If possible, the House side looks even worse.

Speaker John Boehner has been engaged in negotiations with Nancy Pelosi on a series of Medicare changes that are estimated to increase the budget deficit by approximately $130 billion.

To put this into perspective, the budget cuts of 2011 when the Tea Party Congress first arrived were about half that amount. Those cuts were termed draconian, and many of the so-called cuts were merely to the projected rate of growth for the budget rather than actual reductions in spending.

The Medicare bill being negotiated between Boehner and Pelosi may end the annual need to fix the Medicare reimbursement crisis for medical providers.  In 1997, payments were set to grow at the same pace as the economy. But since then, medical costs have far outpaced economic growth, and each subsequent year since its passage, Congress has repealed the 1997 reforms in order to increase the reimbursement costs.

This year however, Speaker Boehner is seeking a bigger deal with Nancy Pelosi.  One that accepts expansion of various social welfare programs at budget-busting elevated levels and pushes some of the costs off onto Medicare recipients who are deemed to be wealthy.

Even with the increase in taxes, which will lead to broader means-testing for Medicare payments in the future, the still unpublished Boehner-Pelosi deal still is estimated to blow an enormous hole in the budget.

The most significant aspect of this deal is that Boehner is proceeding in his direct negotiations with Pelosi who is expected to be able to deliver much of her caucus for a deal, leaving Boehner needing as few as fifty Republican votes to gain passage.

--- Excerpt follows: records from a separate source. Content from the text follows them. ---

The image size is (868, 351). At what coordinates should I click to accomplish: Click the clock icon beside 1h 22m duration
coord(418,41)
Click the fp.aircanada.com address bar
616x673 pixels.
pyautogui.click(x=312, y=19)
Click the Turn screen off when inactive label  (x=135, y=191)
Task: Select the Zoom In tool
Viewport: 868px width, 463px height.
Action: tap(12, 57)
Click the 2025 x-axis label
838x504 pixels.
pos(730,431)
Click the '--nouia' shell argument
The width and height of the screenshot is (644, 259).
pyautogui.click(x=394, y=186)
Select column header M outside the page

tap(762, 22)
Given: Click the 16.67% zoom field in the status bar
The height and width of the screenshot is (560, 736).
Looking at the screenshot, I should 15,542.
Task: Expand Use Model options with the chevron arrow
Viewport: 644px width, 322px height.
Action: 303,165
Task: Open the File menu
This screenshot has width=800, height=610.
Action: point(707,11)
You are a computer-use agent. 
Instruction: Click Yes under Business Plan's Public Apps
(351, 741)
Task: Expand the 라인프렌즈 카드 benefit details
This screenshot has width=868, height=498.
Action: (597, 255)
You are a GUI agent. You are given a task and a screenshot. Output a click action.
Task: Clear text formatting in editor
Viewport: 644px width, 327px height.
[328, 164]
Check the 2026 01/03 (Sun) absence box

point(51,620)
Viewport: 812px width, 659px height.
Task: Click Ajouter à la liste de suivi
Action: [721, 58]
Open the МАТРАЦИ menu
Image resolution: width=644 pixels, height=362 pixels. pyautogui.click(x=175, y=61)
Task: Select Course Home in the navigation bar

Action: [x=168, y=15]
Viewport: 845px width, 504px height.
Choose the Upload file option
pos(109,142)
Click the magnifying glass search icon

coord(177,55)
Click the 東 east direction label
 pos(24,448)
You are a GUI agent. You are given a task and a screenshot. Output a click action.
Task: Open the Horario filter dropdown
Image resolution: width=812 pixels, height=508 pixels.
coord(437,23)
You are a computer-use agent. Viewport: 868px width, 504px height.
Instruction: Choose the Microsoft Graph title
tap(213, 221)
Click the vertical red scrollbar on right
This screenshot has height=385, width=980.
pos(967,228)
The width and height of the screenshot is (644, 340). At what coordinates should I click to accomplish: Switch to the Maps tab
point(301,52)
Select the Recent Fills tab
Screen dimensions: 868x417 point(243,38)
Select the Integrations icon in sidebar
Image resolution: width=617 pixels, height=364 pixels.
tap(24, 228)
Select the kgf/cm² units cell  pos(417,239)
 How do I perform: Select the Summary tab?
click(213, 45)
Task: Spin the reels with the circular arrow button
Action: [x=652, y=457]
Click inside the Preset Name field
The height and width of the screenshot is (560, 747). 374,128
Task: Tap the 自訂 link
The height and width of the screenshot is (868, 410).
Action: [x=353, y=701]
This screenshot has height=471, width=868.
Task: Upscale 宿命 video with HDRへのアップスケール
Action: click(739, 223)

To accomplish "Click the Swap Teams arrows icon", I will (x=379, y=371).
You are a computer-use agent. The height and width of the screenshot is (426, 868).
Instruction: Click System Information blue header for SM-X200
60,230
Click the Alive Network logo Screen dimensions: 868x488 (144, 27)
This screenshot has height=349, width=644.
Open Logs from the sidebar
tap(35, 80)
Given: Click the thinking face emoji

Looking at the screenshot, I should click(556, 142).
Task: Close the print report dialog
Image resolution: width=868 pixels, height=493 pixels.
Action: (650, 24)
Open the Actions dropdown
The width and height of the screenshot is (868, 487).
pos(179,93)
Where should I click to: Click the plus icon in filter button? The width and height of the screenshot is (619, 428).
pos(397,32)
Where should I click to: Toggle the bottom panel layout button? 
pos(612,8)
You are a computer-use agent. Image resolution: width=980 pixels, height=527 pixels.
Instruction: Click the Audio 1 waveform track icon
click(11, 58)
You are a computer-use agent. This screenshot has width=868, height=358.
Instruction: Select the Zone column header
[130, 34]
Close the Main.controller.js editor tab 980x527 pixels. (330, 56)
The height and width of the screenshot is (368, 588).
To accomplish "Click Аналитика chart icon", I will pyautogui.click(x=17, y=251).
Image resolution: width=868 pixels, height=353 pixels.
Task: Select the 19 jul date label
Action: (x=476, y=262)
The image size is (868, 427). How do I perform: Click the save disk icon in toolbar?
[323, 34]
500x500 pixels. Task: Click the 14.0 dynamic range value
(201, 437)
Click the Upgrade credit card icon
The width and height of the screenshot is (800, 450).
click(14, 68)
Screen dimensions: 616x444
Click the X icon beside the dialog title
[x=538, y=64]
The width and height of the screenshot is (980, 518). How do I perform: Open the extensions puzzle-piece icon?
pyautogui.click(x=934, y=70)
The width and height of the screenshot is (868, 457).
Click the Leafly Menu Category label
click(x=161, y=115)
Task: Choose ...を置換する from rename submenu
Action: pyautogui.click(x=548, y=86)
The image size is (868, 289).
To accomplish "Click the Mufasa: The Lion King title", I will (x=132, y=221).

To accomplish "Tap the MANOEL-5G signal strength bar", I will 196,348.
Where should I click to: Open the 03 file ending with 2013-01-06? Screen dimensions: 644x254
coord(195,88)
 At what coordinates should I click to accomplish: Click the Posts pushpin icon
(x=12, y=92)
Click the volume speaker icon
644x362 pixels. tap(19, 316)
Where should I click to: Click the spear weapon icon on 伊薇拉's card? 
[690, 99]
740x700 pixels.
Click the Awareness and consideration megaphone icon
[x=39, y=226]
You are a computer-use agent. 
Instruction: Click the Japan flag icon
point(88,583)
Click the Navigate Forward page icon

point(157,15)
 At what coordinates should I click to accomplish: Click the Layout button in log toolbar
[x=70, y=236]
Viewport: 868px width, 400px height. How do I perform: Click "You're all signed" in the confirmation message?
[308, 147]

On top of the new center-left majority in the House, Senator Harry Reid is likely to demand even further concessions to release the six Senate Democrats who would be needed to pass the legislation through the Senate.  And this is before President Obama even opens his mouth.

In November, America believed it had elected a conservative House and Senate to provide checks on the Obama Administration.  This upcoming week, the results of that election may effectively be overturned.

Rick Manning is the President of Americans for Limited Government.